Outcomes people to act on admin-only · needs a connected CRM
- Coaching candidate
- A strong closer sitting in the lightest AI-usage quartile — a quick adoption win to lift their output.
- Adoption win
- A rep who recently ramped AI on sales work and is closing well — a within-rep adoption story to replicate.
- Effort misallocation
- A rep pours high-effort AI into sales work but converts below the team median — the workflow may be wrong.
- Reinvention drag
- A below-median closer keeps re-deriving AI work others already did — hand them the team's proven templates.
- Expert, low yield
- A de-facto AI expert whose own deals lag — coach on execution, or lean on them to teach the winning play.
- Engagement decline
- A rep's sales-topic AI usage is falling while results stay weak — an early churn signal to act on.
AI Score
A 0–100 estimate of how well a team uses AI (not just how much), shown per team and for the whole org as a tier ribbon. Use the Weekly / Monthly / Quarterly toggle to zoom the lookback (≈6 months / ≈18 months / ≈3 years). It's a directional management signal, not a precise measurement — read the tier and the direction, not the exact number.

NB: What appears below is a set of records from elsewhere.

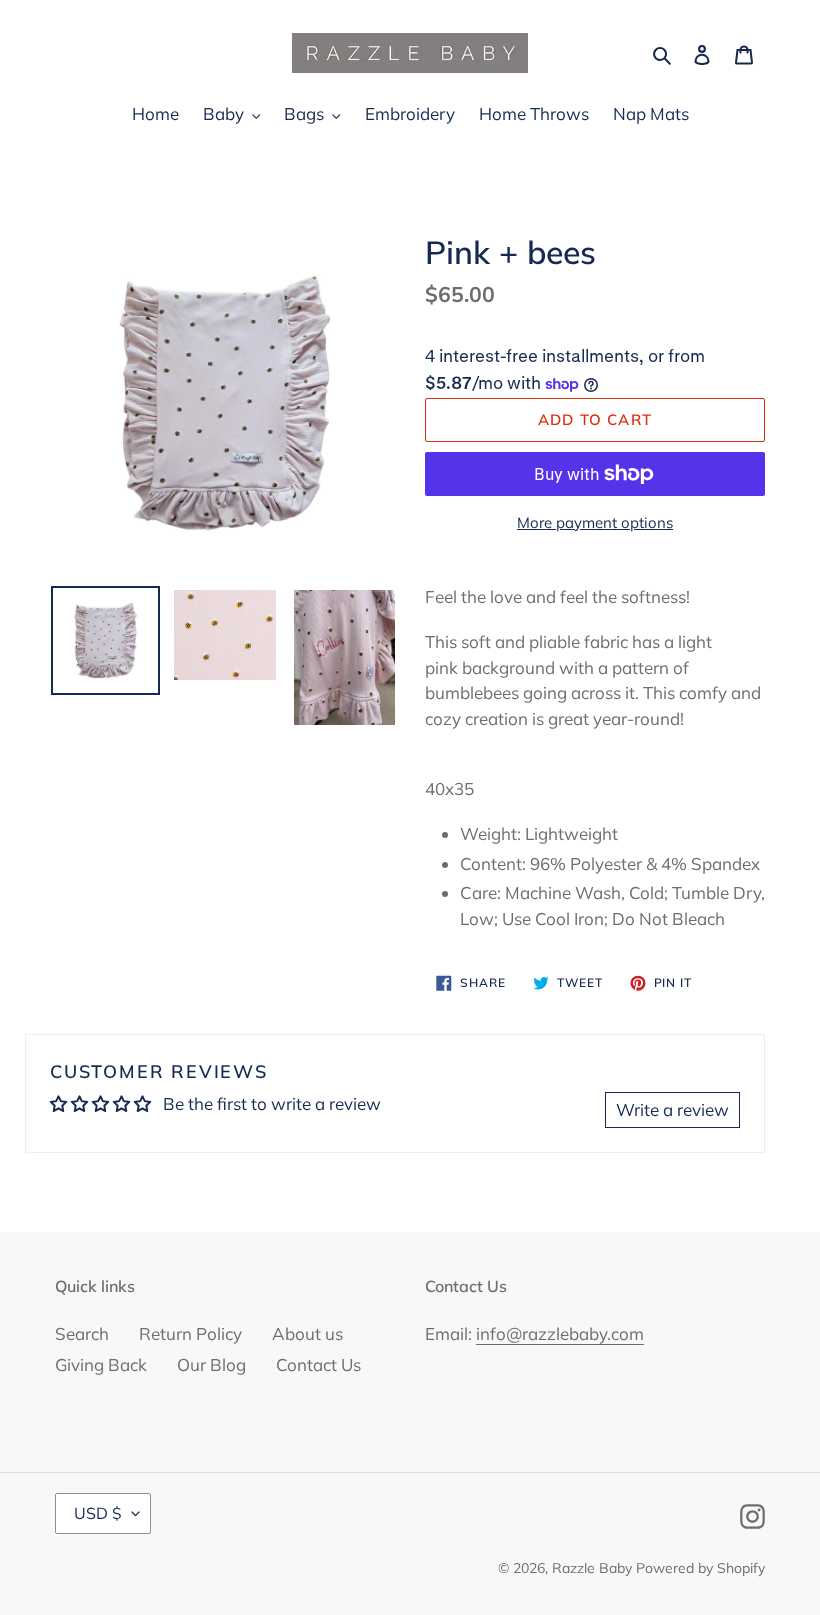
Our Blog (211, 1364)
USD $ (98, 1513)
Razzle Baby (592, 1568)
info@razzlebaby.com (560, 1333)
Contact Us (318, 1364)
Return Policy (190, 1333)
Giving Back (101, 1364)
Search (82, 1333)
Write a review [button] (672, 1109)
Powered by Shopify (700, 1568)
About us (307, 1333)
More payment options (595, 522)
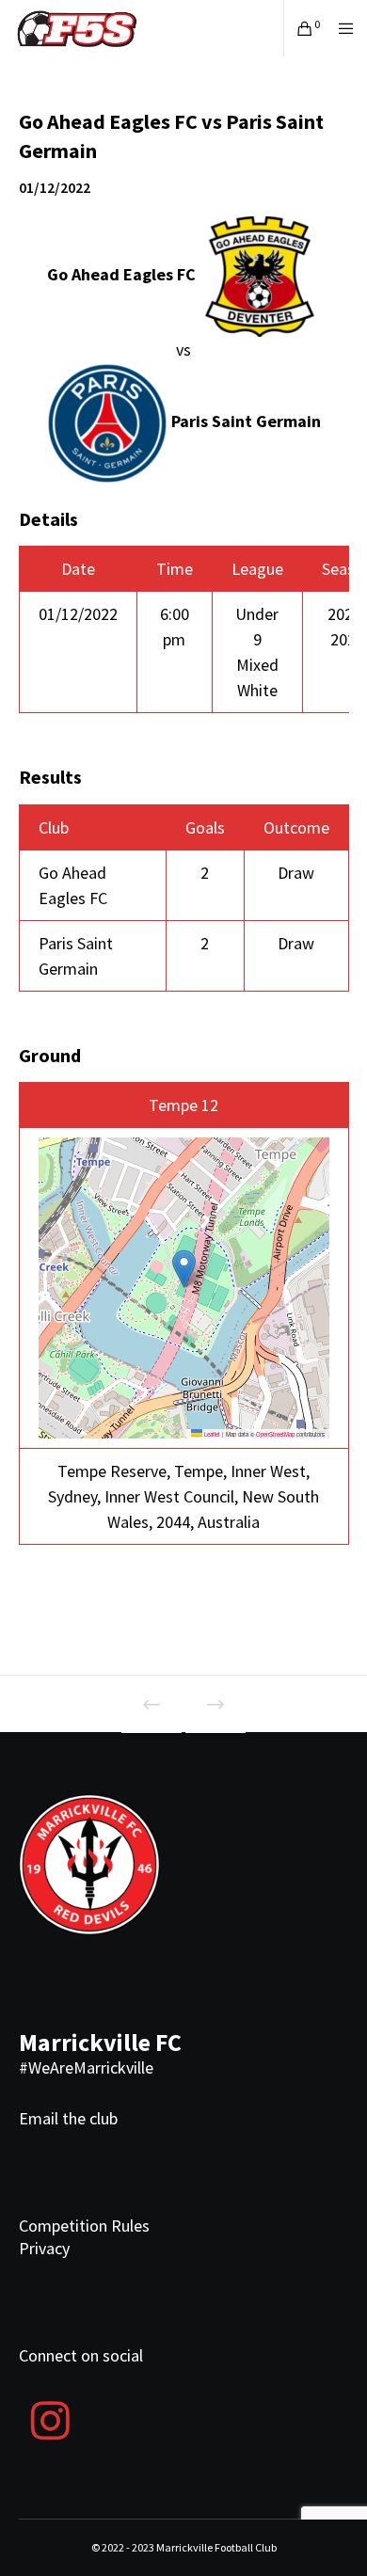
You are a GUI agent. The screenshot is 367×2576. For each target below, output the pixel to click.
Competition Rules (84, 2225)
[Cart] (299, 28)
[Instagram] (50, 2418)
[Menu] (340, 28)
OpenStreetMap (275, 1434)
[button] (184, 1268)
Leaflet (211, 1434)
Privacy (44, 2248)
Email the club (68, 2118)
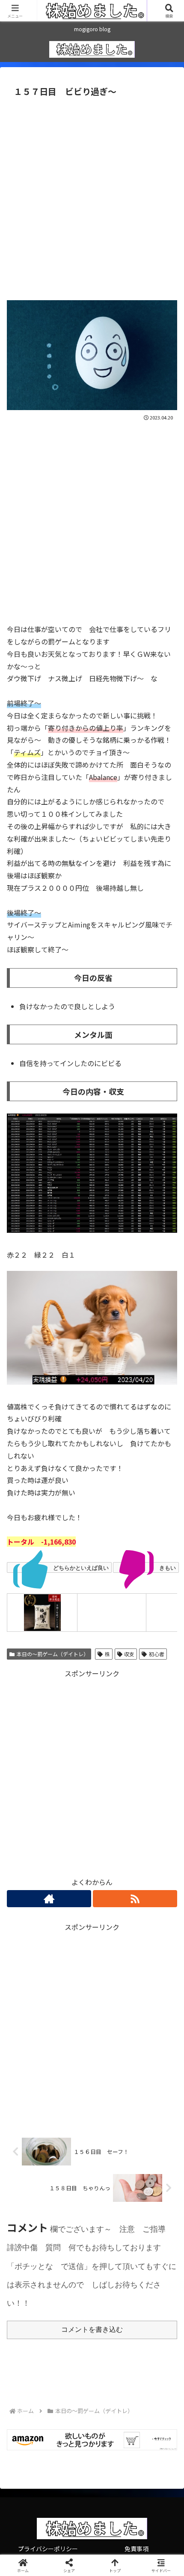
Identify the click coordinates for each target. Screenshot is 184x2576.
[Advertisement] (92, 196)
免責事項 (136, 2548)
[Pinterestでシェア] (51, 2319)
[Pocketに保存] (112, 2295)
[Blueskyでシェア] (112, 2272)
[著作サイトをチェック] (49, 1898)
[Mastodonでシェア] (72, 2272)
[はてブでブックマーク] (72, 2295)
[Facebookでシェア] (30, 2295)
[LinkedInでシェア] (92, 2319)
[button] (166, 1663)
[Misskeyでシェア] (153, 2272)
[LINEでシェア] (153, 2295)
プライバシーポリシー (48, 2548)
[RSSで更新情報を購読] (135, 1898)
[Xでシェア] (30, 2272)
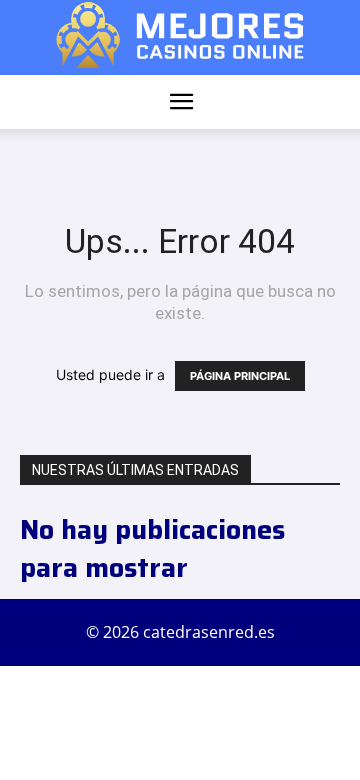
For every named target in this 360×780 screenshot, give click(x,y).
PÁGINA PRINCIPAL (240, 376)
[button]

composite = average(Sophistication, Adoption, Efficiency, Diffusion) × Governance
The four signals are weighted equally for now — we don't yet have evidence to rank one above another, so a plain average is the honest default. Differentiated weights would have to be earned by validating against real outcomes, not assigned by hand.
- Sophistication
- Is AI used for high-leverage work, not just trivia (complexity tier, effort, output type).
- Adoption
- Broad, sustained use across the team — not one power user carrying it.
- Efficiency
- Value produced per dollar/token, relative to the org median. Lower confidence when cost is only estimated.
- Diffusion
- Knowledge spreads — shared prompts/templates, low duplicated effort.
- Governance
- A multiplier (≤ 1.0), not a points-earner. It only drags the score when AI runs through unmanaged / off-roster accounts. Doing legitimate sensitive work (HR, legal, finance) on a managed seat is never penalized — sensitive content is never scored.
Tiers & movement — banding is deliberate, so a 1-point wiggle can't read as a trend:
- Needs focus
- < 50
- Developing
- 50–59
- Solid
- 60–69
- Strong
- 70+
- ↑ / → / ↓
- Period-over-period direction (vs the previous bucket at the current grain). A change under 3 points shows as → (flat) on purpose — noise shouldn't look like movement.
- Teams
- Grouped by explicit role/department where available, otherwise by each person's main work area (their dominant topic). The access role (admin/member/viewer) is never the grouping.
- Hover a cell
- Shows the subscore breakdown behind that score.
- Click a cell
- Opens the conversations behind that team-month.
- Low data
- Teams below the confidence floor are dimmed — too few people or conversations to score reliably.
- What it is not
- Never a per-person score. CRM outcomes, where connected, only validate the weights — they're never an input. The weights are a starting point, tuned over time.